▶ _TASK DESCRIPTION_
Reproduce the following news passage on bank executives and artificial intelligence word for word, in full.

▶ _SELECTED EXTRACT_
- - - -

LONDON — JPMorgan Chase & Co. chief executive officer Jamie Dimon stated in December that artificial intelligence will eliminate banking jobs. Executives from other major banks have also commented on the future of employment in the sector.
Citigroup Inc. chief executive officer Jane Fraser indicated that certain banking roles will no longer be necessary due to new technological integration. Goldman Sachs Group Inc. president John Waldron characterized bank employees as a human assembly line suitable for automation. Standard Chartered Plc chief executive officer Bill Winters stated, "It is not cost cutting; it is replacing in some cases lower-value human capital with the financial capital and the investment capital we are putting in." Winters later apologized for his comments. Financial institutions are currently deploying artificial intelligence for targeted functions including customer service, transaction monitoring, and trade processing.
An investment banker in the United Arab Emirates used Microsoft Copilot to create a client presentation pitch. Citigroup is deploying a conversational artificial intelligence wealth management avatar to provide clients with financial guidance, for example. Barclays uses artificial intelligence to monitor customer service calls and reported summarizing over 8 million calls since October.

- - - -

▶ _INFORMATION SHOWN_
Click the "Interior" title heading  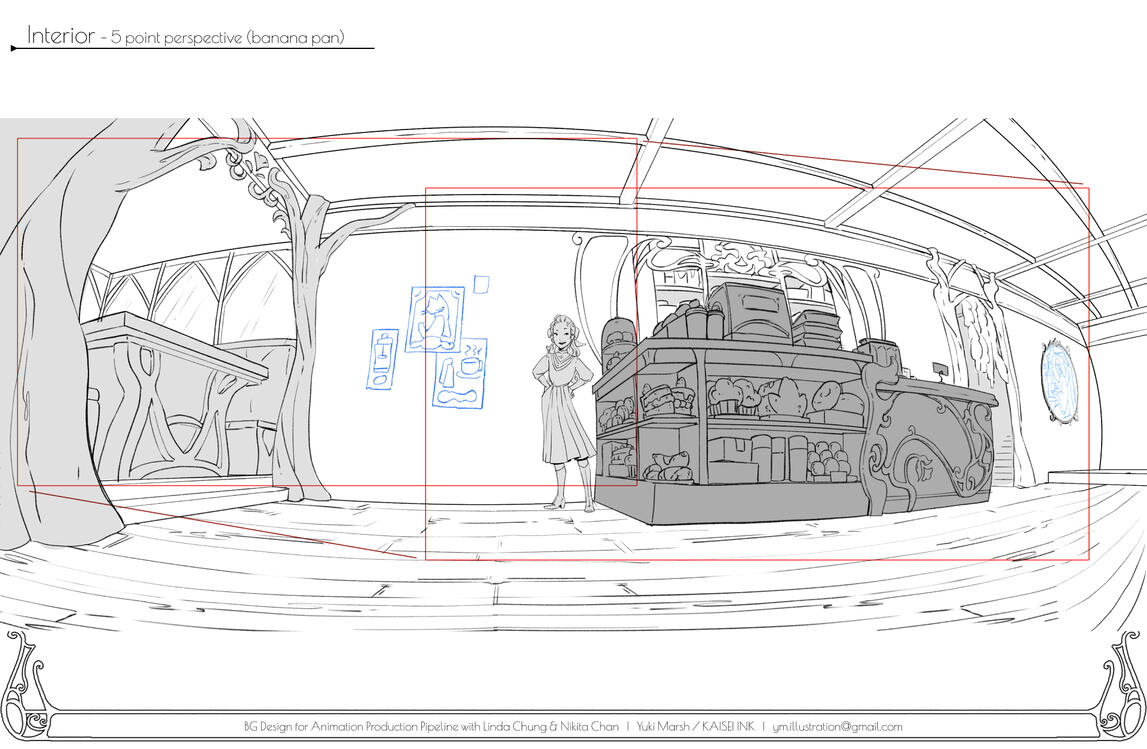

- - - -

▶ _SOLUTION FOR THIS TASK_
LONDON — JPMorgan Chase & Co. chief executive officer Jamie Dimon stated in December that artificial intelligence will eliminate banking jobs. Executives from other major banks have also commented on the future of employment in the sector.
Citigroup Inc. chief executive officer Jane Fraser indicated that certain banking roles will no longer be necessary due to new technological integration. Goldman Sachs Group Inc. president John Waldron characterized bank employees as a human assembly line suitable for automation. Standard Chartered Plc chief executive officer Bill Winters stated, "It is not cost cutting; it is replacing in some cases lower-value human capital with the financial capital and the investment capital we are putting in." Winters later apologized for his comments. Financial institutions are currently deploying artificial intelligence for targeted functions including customer service, transaction monitoring, and trade processing.
An investment banker in the United Arab Emirates used Microsoft Copilot to create a client presentation pitch. Citigroup is deploying a conversational artificial intelligence wealth management avatar to provide clients with financial guidance, for example. Barclays uses artificial intelligence to monitor customer service calls and reported summarizing over 8 million calls since October.